Well, it was the first day of the moon in Aries yesterday and I was as
ready as I would ever be.  It was also the day my husband decided to
launch his new sailboat in the lake, the one he has been building for
six months and it was the day to vote in the Library Election--the levy
lost last time they tried and we lost the bookmobile and the ability to
buy new books and the library went on restricted hours.

My husband estimated that he would be ready to start on spraying at 5 PM
after he had launched the boat.  (He has helped me with all my projects
for many years, and he's not a BD grower, but comes along with feet
dragging and brain incredulous at homeopathy, because he is my husband
and I need his help.  We are opposites.

At 5:30, he finished the launch.  The wind did not cooperate.  Then
there was the library--we hadn't done that yet.  We went and there was a
long line of people who had just gotten off from work.  We got home and
ate something.  Now my story starts:

We used two 40 gallon drums and Herb got out the kayak double-paddle
with a half for each of us as a stirrer.  The drums have to be filled
and stirred in the borrowed 1973 Dodge van.  Herb filled them with the
hose from the water storage tank at the top of the tower.  It had been a
warm day and it was a good temperature.

We decided we needed a cup each of BC and 500.  I went to my BC cache
and it was teeming with creatures--very young earthworms and rolly-polly
bugs, as we called them in my childhood.  I loved to play with
rolly-polly bugs--Their little bodies are shaped like half of an oval
sphere and are segmented with lots of little legs.  They roll up with
you touch them.  I dug out two cups and tried my best to put all the
creatures back into the hole since they would drown.  That went in the
barrels.

With Herb's help in locating our horns, we took a large one and emptied
it into a stainless bowl with a wire to get the contents in the tip.  I
divided the clay plug and the contents into two parts and that went in.

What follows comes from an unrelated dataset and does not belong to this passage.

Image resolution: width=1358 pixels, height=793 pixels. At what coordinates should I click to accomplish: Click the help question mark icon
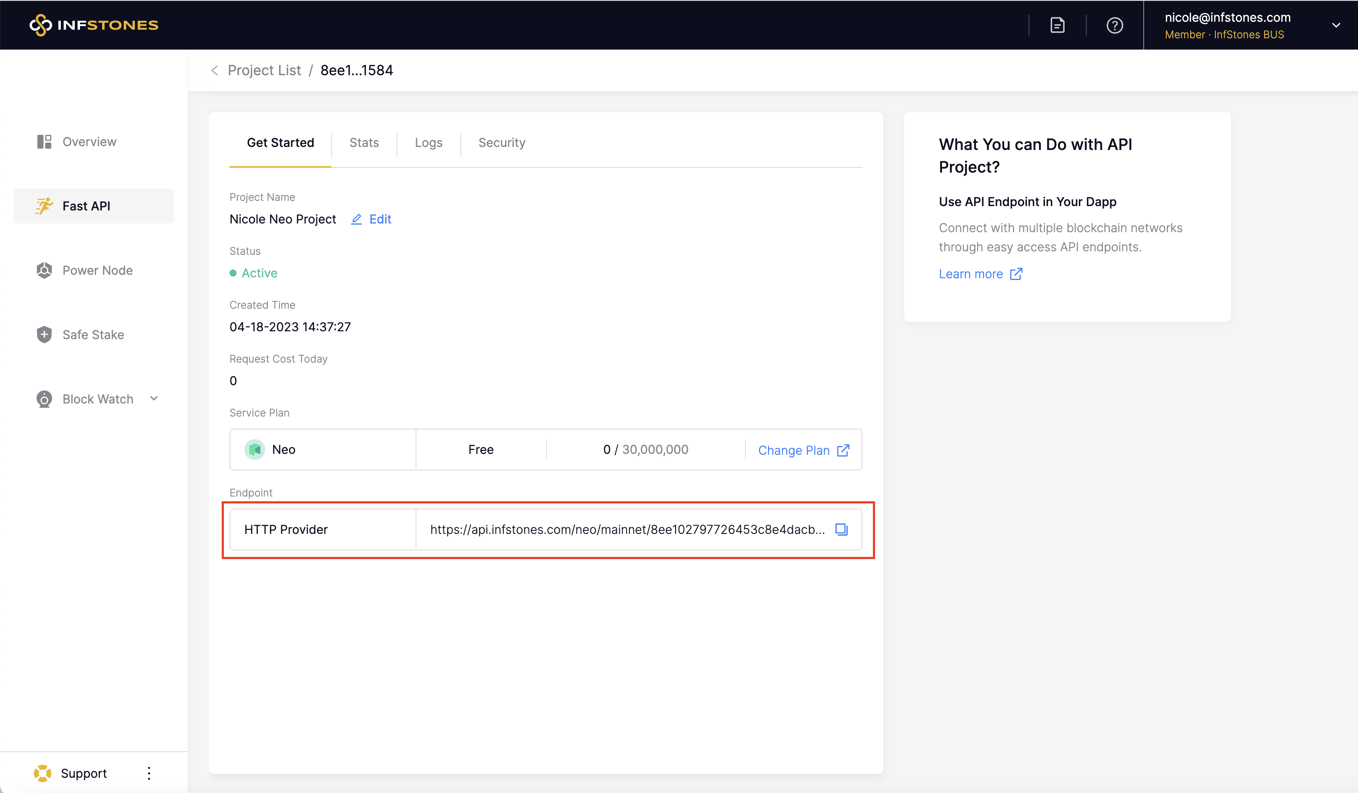coord(1114,25)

We figured we needed 4 gallons of D-7 spotted knapweed pepper for each
barrel.  I had my dilutions/successions in quart jars.  You're going to
laugh now.  I figured in pints.  4 gallons is 32 pints of D-7 that we
needed for each barrel so we needed 1 2/3 quarts of D-6.  So I took the
D-5, potentized it again for good measure and potentized 3 more jars of
D-6.  Then poured 1 2/3 qts into a 4 gallon white bucket and carried it
out to the van and filled it with the hose and just lifted and dropped
the bucket on the ground 39 times.  I just decided the number as I was
doing it.  The bucket made indentations in the packed soil. That went in
and we each stirred a barrel.

Herb's idea of the paddles had to be modified.  We used the handle end
instead of the paddle end.  It was very hard to stir 40 gallons sitting
down in the van with not much headroom to manipulate the stirrers.  My
husband failed me on the stirring.  It just got to be too much for him.
He doesn't have the deep inner motivation to do this.  We drove down our
1 1/2 mile hill to the county road and I was able to get him to stir
again, I don't know how long it was... but my intuition told me to
accept the gifts I had been given and not to make a scene.  It was dark
by now.  Herb turned the van around so we could start at our driveway
and go to the the intersection at the beginning of our road.  We have a
gerry-rigged sprayer out of a Sure-flo pump on a piece of board with a
hose that goes into the barrel and another longer one with a
professional trigger sprayer-head like the Forest Service uses that
shoots 30 feet.  I sat in the passenger seat and sprayed out the window,
waggling the sprayhead to cover the width of the right-of-way.  Herb
could see better than I where the spray was going and he would correct
my position from time to time.   We did about 7 miles (3 1/2 miles of
road on both sides).

When we got home, there was stuff left in the barrels and Herb
maneuvered them out of the van, then dissolved into the cabin and into
bed.  I got my little flashlight from my handbag and took our wonderful,
large saucepan that we found on the free table at the dock in Port
Townsend which had been an old pressure cooker...it was very heavy gauge
steel, and dipped the precious liquid out of the bottom of the barrels
and onto whatever plants were near the parking area and even carried
some out to the garden and to our Sweet Sixteen apple tree that the
pocket gophers had eaten most of the roots of and used it all.  I
finished at 11:30 P.M.

That's it folks.  We did the best we could.  Today, at 6:30 A.M. Herb
left for a fishing trip with a friend and promised to come back today in
time to do the second spraying in daylight.  Thank God, he is willing to
help me.  He won't let anyone else drive the van as he is afraid they
will accidentally go off the side of the road in his friend's van.  I'm
going to stir the 500 by itself for 40 minutes, then divide it into two
barrels and stir the BC and pepper with it for 20 minutes, which should
be about as long as Herb can stand to stir.  Do you think it would be
O.K. to use the aerator and our Bitti-O-Later to stir with?  Seems like
it would do a much better job of aerating the microorganisms.  Is the
ritual  vortex stirring more important than the aerating and mixing?
Blasphemy!!!!  Blasphemy!!!!  What would RS do if he were alive today?